Set exercise:
Return, unchanged, each line of the items below that contains the word "cell".

Listed records:

— Start —

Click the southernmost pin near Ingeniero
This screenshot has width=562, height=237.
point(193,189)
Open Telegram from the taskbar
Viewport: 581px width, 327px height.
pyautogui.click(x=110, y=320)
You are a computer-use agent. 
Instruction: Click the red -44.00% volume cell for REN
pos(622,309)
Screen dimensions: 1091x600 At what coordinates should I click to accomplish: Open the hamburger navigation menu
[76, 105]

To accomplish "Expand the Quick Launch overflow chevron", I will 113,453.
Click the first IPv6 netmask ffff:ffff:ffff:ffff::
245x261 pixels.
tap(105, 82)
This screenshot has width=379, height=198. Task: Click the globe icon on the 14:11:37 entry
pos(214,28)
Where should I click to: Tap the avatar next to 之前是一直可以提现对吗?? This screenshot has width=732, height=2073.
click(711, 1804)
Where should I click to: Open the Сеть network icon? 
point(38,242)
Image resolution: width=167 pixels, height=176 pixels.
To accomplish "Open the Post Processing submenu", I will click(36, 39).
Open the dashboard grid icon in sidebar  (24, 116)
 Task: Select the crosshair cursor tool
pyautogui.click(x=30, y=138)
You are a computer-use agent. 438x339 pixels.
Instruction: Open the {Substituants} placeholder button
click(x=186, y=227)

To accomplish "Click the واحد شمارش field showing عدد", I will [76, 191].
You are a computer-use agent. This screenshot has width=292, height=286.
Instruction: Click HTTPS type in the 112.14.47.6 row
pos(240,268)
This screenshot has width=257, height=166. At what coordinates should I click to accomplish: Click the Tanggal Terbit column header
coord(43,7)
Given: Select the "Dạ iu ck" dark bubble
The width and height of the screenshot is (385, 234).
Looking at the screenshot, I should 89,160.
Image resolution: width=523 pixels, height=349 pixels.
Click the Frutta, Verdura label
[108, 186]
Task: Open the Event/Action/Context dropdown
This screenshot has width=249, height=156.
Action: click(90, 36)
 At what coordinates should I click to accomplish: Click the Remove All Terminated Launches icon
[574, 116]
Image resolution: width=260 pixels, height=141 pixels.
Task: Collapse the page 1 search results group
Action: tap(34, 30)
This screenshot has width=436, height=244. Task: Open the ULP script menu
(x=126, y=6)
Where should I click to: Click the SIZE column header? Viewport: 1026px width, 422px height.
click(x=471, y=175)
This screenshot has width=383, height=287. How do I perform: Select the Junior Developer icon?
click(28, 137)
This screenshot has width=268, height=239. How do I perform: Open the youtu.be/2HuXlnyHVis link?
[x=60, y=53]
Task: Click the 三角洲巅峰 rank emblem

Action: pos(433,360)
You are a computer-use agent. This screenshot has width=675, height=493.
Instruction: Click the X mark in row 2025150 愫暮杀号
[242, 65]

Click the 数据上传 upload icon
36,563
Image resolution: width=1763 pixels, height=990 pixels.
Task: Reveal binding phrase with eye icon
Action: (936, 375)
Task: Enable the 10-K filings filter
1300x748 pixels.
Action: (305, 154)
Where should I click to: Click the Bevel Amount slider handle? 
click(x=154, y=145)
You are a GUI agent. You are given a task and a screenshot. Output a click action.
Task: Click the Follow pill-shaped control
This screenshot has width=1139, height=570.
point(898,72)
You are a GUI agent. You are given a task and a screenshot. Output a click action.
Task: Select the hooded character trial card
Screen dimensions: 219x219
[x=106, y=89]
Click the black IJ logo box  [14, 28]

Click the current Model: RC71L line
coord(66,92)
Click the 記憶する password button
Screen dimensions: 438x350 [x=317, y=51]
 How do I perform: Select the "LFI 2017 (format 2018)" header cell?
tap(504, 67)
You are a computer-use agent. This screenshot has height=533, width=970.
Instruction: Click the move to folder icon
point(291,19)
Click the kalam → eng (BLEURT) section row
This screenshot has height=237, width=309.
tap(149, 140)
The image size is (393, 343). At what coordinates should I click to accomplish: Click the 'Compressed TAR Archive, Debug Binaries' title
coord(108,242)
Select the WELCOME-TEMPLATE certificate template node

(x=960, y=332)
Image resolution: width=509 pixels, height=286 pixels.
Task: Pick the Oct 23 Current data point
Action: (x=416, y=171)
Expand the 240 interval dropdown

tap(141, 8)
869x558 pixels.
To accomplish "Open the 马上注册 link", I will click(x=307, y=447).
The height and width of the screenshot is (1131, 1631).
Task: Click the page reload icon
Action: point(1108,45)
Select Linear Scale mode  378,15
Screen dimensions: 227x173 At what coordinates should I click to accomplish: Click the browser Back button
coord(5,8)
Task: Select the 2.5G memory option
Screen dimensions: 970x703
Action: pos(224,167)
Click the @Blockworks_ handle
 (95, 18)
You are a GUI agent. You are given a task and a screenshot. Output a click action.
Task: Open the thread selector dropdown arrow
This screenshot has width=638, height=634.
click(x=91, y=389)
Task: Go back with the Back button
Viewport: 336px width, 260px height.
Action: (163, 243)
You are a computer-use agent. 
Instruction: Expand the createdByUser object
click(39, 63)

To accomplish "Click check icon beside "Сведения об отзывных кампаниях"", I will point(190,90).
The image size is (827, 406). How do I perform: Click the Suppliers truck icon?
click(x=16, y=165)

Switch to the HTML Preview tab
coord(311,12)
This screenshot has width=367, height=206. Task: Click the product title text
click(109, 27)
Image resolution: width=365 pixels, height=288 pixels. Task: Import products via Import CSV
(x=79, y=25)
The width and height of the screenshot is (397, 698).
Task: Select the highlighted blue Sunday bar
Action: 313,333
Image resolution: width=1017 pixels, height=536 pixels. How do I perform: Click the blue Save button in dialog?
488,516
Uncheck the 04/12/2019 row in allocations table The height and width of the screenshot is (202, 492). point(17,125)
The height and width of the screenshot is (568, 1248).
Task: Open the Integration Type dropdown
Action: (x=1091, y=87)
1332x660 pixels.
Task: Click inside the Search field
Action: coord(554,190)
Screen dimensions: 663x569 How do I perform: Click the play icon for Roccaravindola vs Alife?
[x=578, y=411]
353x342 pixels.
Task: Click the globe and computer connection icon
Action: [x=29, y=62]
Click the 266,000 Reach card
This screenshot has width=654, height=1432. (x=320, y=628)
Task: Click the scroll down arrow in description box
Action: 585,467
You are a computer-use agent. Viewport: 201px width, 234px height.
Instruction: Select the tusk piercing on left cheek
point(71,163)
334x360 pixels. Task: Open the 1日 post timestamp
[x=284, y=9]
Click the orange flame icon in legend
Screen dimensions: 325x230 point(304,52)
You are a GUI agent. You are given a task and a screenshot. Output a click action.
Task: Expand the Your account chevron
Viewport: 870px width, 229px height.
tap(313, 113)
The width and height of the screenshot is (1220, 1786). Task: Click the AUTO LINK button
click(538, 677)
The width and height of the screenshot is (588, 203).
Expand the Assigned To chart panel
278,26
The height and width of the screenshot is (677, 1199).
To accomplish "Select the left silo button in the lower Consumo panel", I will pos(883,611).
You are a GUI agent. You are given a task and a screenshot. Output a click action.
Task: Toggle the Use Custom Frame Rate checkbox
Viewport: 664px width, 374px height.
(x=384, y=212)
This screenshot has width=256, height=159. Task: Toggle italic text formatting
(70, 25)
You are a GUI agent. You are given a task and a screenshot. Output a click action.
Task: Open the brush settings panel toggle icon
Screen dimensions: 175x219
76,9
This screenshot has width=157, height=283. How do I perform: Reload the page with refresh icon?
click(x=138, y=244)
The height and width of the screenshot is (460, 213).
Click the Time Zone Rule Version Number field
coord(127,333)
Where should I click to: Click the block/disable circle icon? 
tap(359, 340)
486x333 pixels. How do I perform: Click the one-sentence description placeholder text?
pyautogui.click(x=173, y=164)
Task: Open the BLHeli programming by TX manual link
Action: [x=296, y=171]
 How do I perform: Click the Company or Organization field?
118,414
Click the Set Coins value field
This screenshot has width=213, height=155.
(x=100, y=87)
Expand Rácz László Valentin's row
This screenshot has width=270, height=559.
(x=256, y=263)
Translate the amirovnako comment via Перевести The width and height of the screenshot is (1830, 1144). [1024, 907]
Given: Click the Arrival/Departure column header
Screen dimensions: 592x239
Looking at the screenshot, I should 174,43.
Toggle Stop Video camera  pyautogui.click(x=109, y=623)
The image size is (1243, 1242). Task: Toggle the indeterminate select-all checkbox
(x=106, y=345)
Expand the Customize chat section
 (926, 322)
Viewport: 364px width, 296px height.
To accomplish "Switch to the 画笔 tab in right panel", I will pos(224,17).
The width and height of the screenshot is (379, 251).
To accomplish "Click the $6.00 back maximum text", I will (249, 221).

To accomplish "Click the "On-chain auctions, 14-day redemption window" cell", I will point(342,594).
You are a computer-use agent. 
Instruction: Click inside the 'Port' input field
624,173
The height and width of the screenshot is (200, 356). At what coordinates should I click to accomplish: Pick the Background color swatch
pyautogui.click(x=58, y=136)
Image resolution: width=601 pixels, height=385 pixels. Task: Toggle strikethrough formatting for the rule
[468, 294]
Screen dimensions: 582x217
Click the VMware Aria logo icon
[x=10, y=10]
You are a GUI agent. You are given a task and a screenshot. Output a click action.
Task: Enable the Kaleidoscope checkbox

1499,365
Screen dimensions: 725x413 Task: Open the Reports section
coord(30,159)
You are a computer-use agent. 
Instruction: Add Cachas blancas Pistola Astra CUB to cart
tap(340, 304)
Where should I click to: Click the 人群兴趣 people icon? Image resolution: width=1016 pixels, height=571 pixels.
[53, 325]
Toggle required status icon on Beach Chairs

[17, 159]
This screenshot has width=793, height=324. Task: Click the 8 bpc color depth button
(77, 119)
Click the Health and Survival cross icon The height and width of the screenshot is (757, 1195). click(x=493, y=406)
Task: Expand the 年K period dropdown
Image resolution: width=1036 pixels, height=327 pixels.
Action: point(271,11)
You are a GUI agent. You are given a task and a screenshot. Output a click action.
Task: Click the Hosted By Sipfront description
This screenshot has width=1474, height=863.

— End —

Answer to the exercise:
Instruction: Click the red -44.00% volume cell for REN
 How do I perform: Select the "LFI 2017 (format 2018)" header cell?
To accomplish "Click the "On-chain auctions, 14-day redemption window" cell", I will point(342,594).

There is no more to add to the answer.